About the Book
Knowledge integration - the purposeful combination of specialized and complementary knowledge to achieve specific tasks - is becoming increasingly important for organizations facing rapidly changing institutional environments, globalized markets, and fast-paced technological developments. The need for knowledge integration is driven by knowledge specialization and its geographic and organizational distribution in the global economy. The increasing complexity and relevance of the knowledge integration problem is apparent in emerging new fields of research, such as open innovation, or the merging of existing ones, e.g. organizational learning and strategy. In global competition, the successful management of knowledge integration underpins firms' ability to innovate, generate profit, grow and, ultimately, survive. This book provides conceptual contributions as well as empirical studies that examine knowledge integration essentially as a 'boundary' problem. Knowledge integration becomes a problem when boundaries between knowledge fields, and the institutions that preside over those fields, are not clear, or become fluid
and contestable. This fluidity, and the competitive pressures this fluidity generates, are persistent and permanent features of the world we live in. This book put forward a consistent set of ideas, methods and tools useful to interpret, analyze and act upon the processes of knowledge integration across boundaries.
About the Author:
Fredrik Tell, Professor in Business Administration at Linkoping University and Director of the KITE Research Group, , Christian Berggren, Professor in Industrial Management, Linkoping University, Stefano Brusoni, Professor of Technology and Innovation Management, Swiss Federal Institute of Technology (ETH Zurich), Andrew Van de Ven, Vernon H. Heath Professor of Organizational Innovation and Change, Carlson School of the University of Minnesota Fredrik Tell is Professor in Business Administration at Linkoping University and Director of the KITE Research Group. His research revolves around implications of innovation and knowledge integration for firm strategies, competitiveness and organization. His research has been presented as book chapters in a number of edited volumes and as research articles in journals such as Creativity and Innovation Management, Industrial and Corporate Change, and International Journal of Project Management to name a few. He currently serves as one of the editors of Industrial and Corporate Change (UK & Scandinavia). Christian Berggren is Professor in Industrial Management at Linkoping University and served as director for the KITE program during her first four years.

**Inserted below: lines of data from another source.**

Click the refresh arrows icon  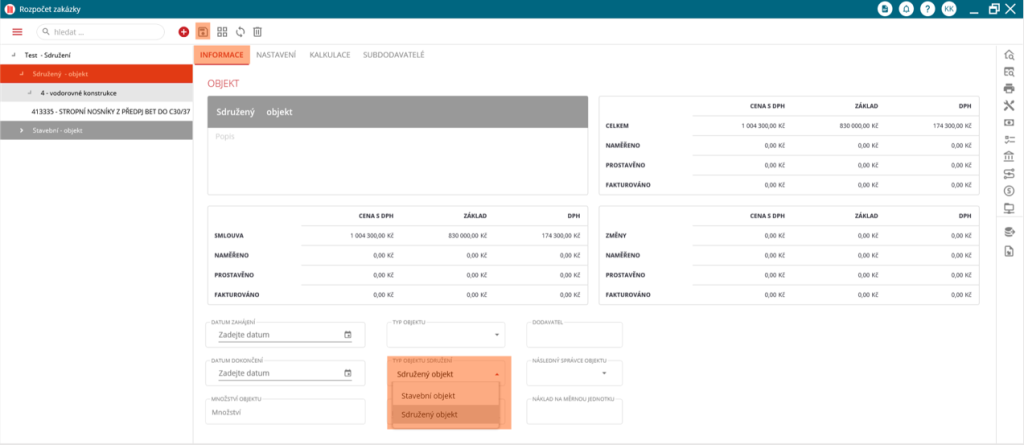coord(240,32)
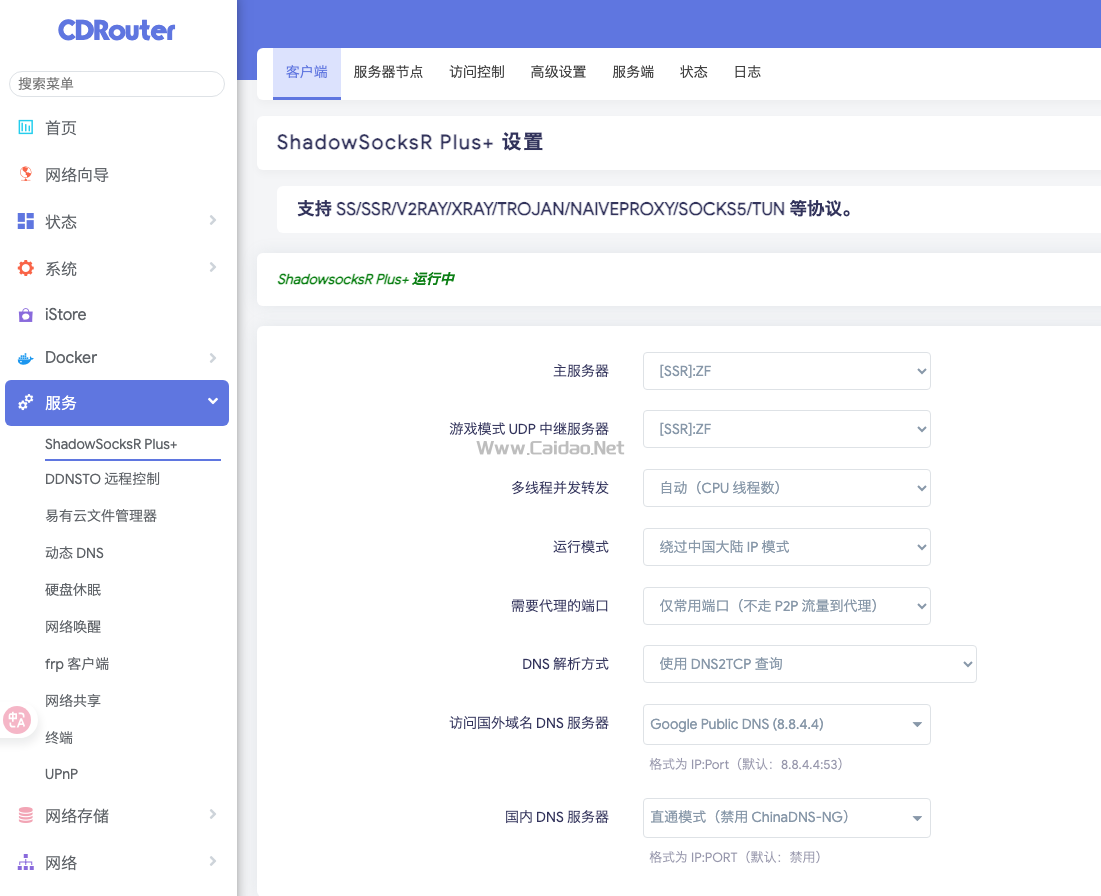The width and height of the screenshot is (1101, 896).
Task: Open the 主服务器 dropdown
Action: 786,371
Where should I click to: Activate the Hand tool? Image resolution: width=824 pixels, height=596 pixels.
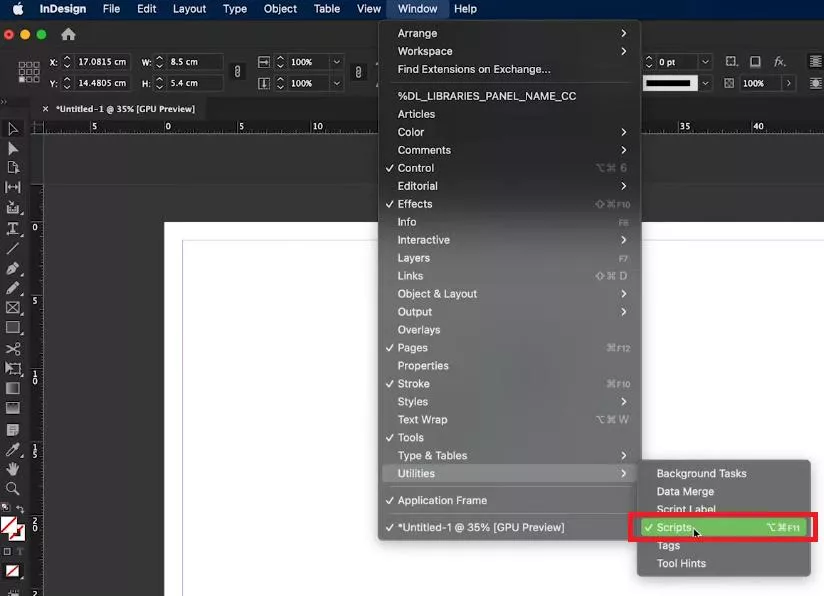coord(13,468)
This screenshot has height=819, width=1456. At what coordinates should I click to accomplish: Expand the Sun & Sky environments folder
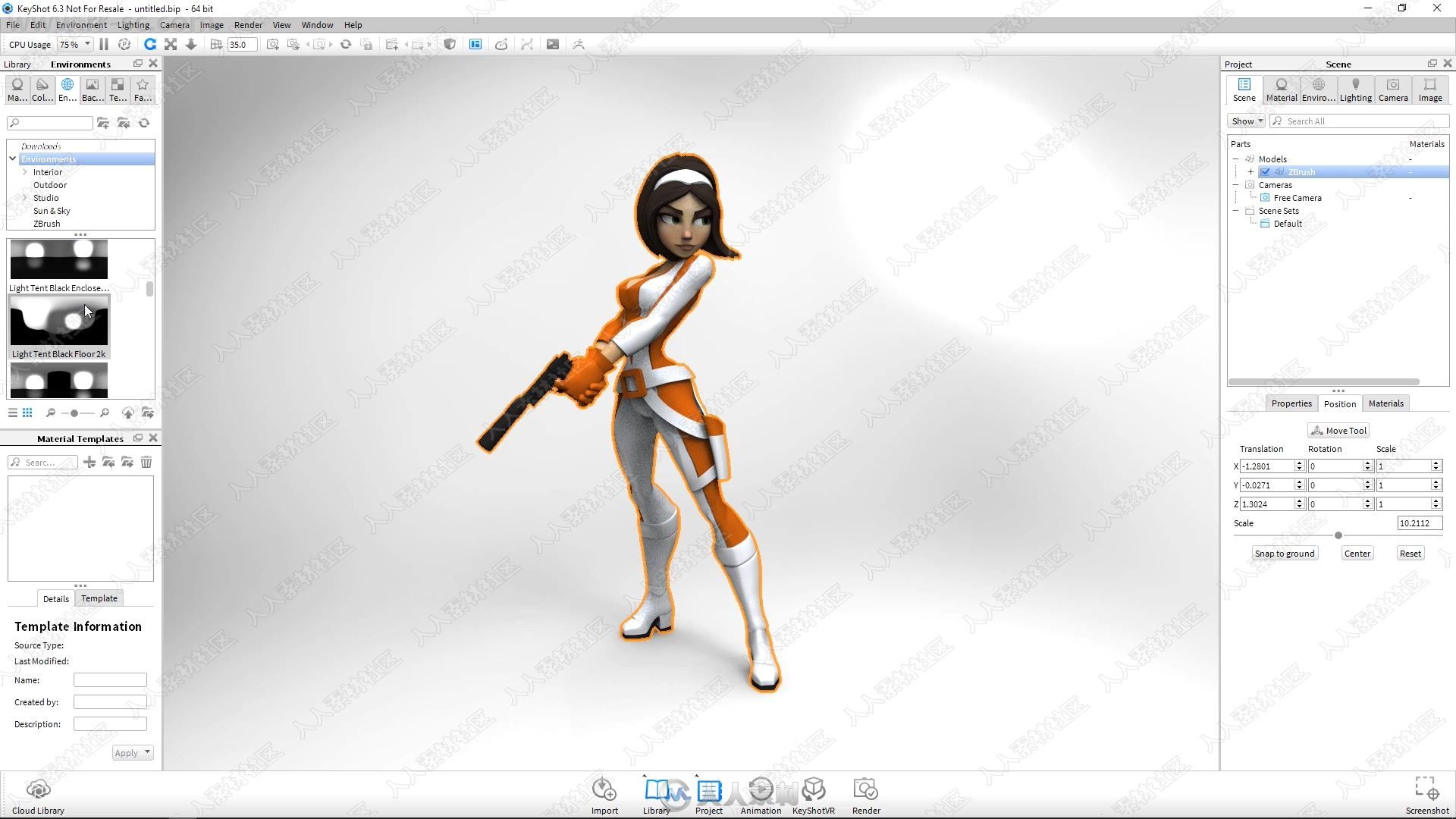tap(52, 210)
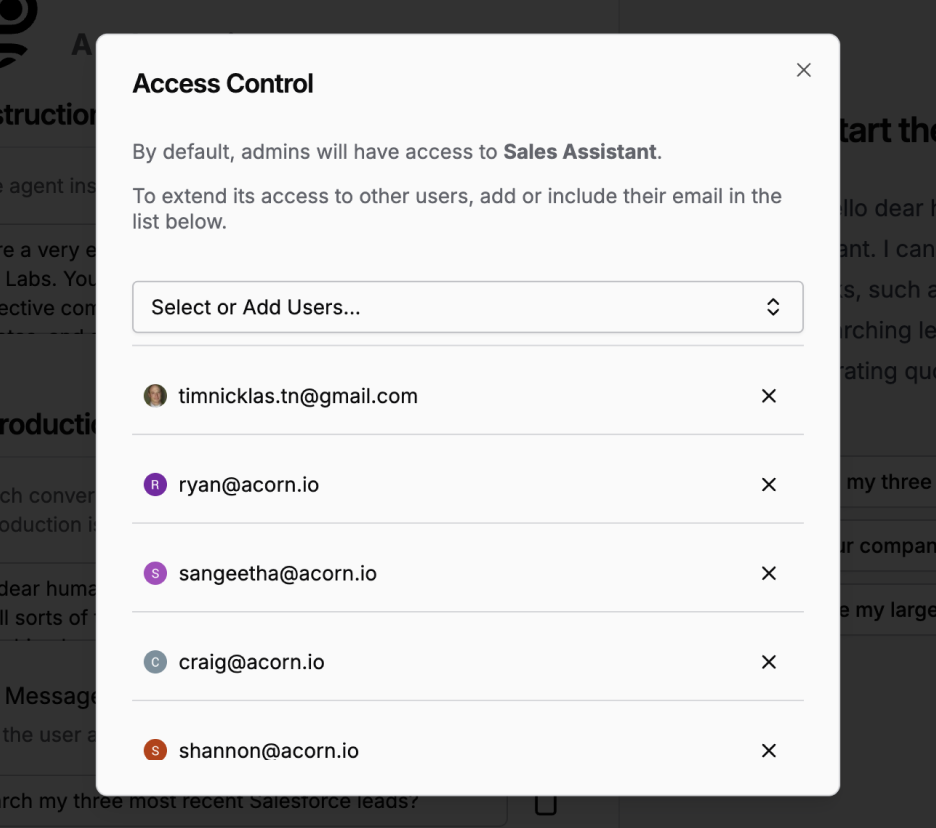The width and height of the screenshot is (936, 828).
Task: Remove timnicklas.tn@gmail.com from the access list
Action: (x=768, y=396)
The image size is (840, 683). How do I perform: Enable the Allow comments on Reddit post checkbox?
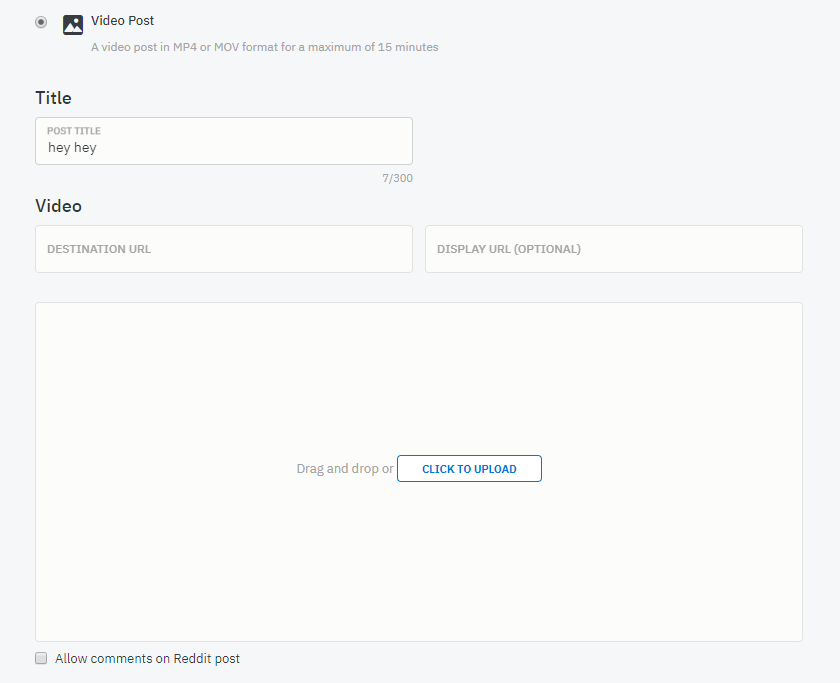coord(41,658)
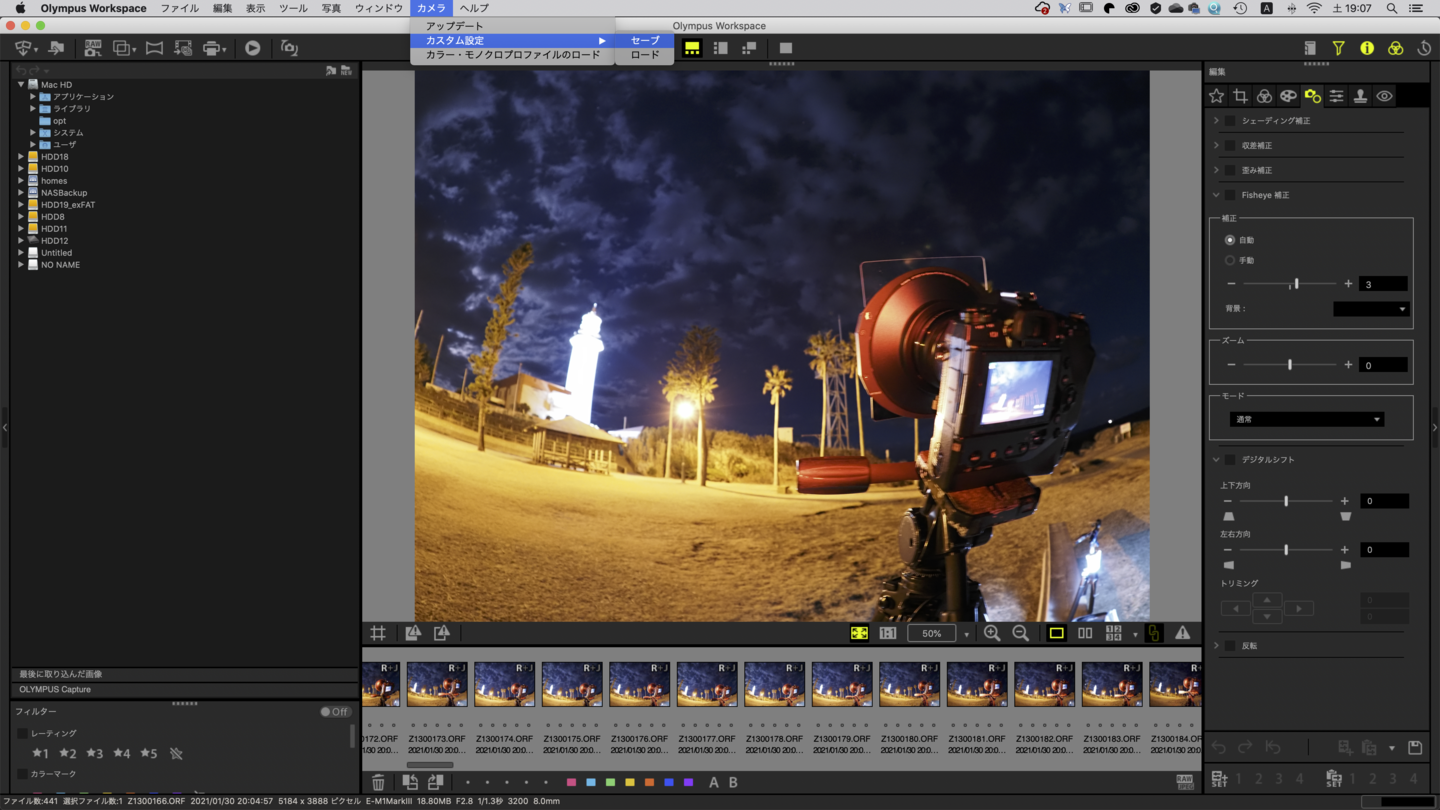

He has been involved in international debates regarding industry, knowledge and innovation since the early 1990s, critiquing lean production-rhetoric, as well as disruptive innovation
theories, and proposing creative accumulation as an alternative. Currently he focuses on studies of innovators in emerging economies, and the technology and policy challenges involved in sustainability transitions, in particular in the automotive industry. His work has appeared in several books and various journals like Research Policy, Industrial and Corporate Change, Sloan Management Review, World Development, Ecological Economics, Journal of Business Research amoung others. Stefano Brusoni is Professor of Technology and Innovation Management at the Swiss Federal Institute of Technology (ETH Zurich). His core research lies in understanding how organizations and individual combine and integrate dispersed knowledge in order to become routinely innovative. His work has appeared in various
journals such as Administrative Science Quarterly, Organization Science, Research Policy, Strategic Management Journal, Organization Studies, Industrial and Corporate Change. He is Editor (Continental Europe) of Industrial and Corporate Change, and member of the Editorial Board of Organization Science, Strategic Management Journal, and Academy of Management Discoveries. He is also Chair of the Knowledge and Innovation IG of the Strategic Management Society. Andrew Van de Ven is Vernon H. Heath Professor of Organizational Innovation and Change in the Carlson School of the University of Minnesota. Van de Ven's research over the years has dealt with the Nominal Group brainstorming technique, program planning, organization design, processes of organizational innovation and change, and
methods of engaged scholarship. He is co-author of 12 books, including: The Innovation Journey (1999, 2008), Organization Change and Innovation Processes (2000), Handbook of Organizational Change and Innovation (2004), and Engaged Scholarship (2007) all with Oxford University Press. During 2000-2001 Van de Ven was President of the Academy of Management. He currently is serving as founding editor of the Academy of Management Discoveries.